**Aim of the exercise**
Repeat the listing word for word from the line containing "Click the Total legend light-blue line swatch" down to the end of the listing, both ends included. Leave the pictures out of your answer.

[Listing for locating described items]
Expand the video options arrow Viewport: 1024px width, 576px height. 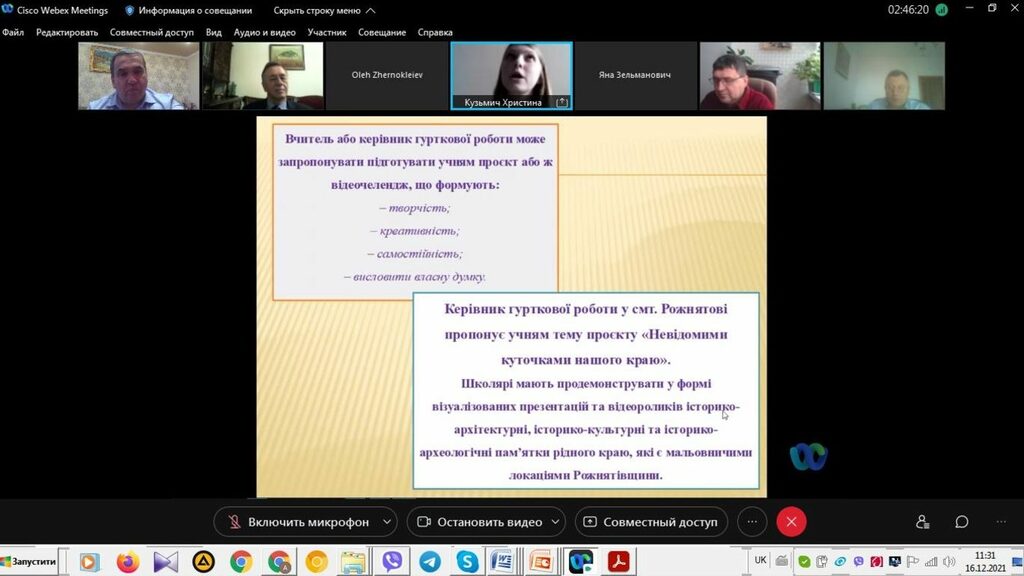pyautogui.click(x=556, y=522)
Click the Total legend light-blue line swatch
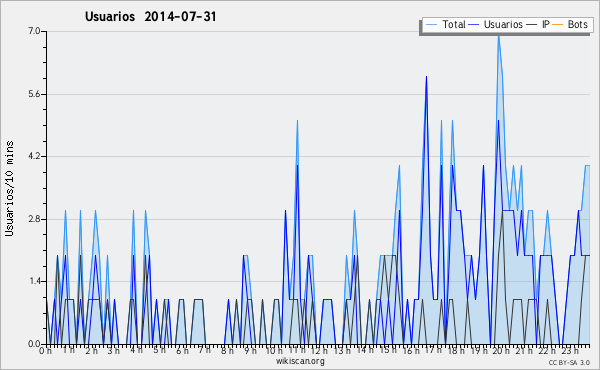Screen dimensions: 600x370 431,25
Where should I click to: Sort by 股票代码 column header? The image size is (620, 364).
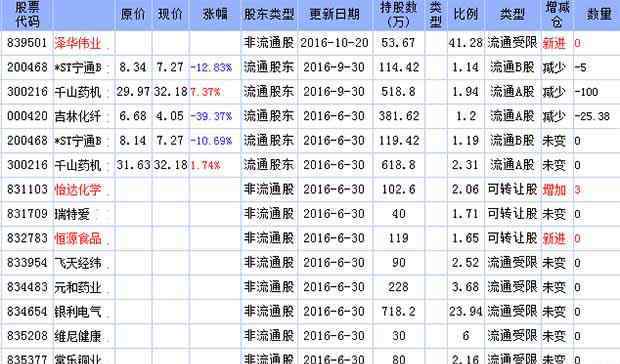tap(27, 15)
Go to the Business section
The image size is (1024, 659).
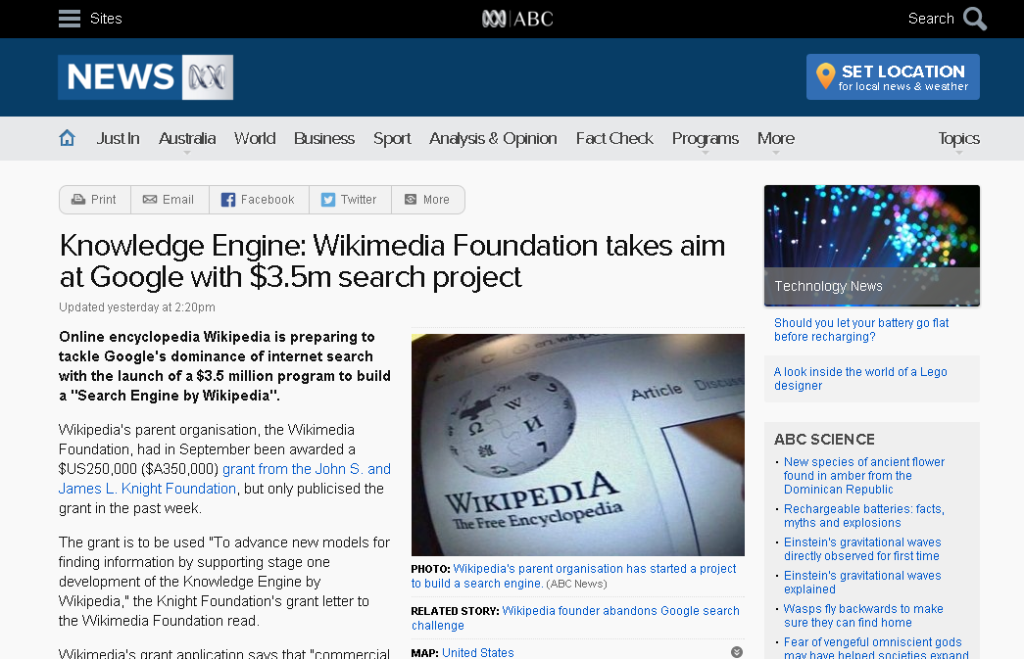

**Exercise answer**
Click the Total legend light-blue line swatch
Screen dimensions: 600x370 431,25
Where should I click to: Sort by 股票代码 column header? The image size is (620, 364).
tap(27, 15)
Go to the Business section
The image size is (1024, 659).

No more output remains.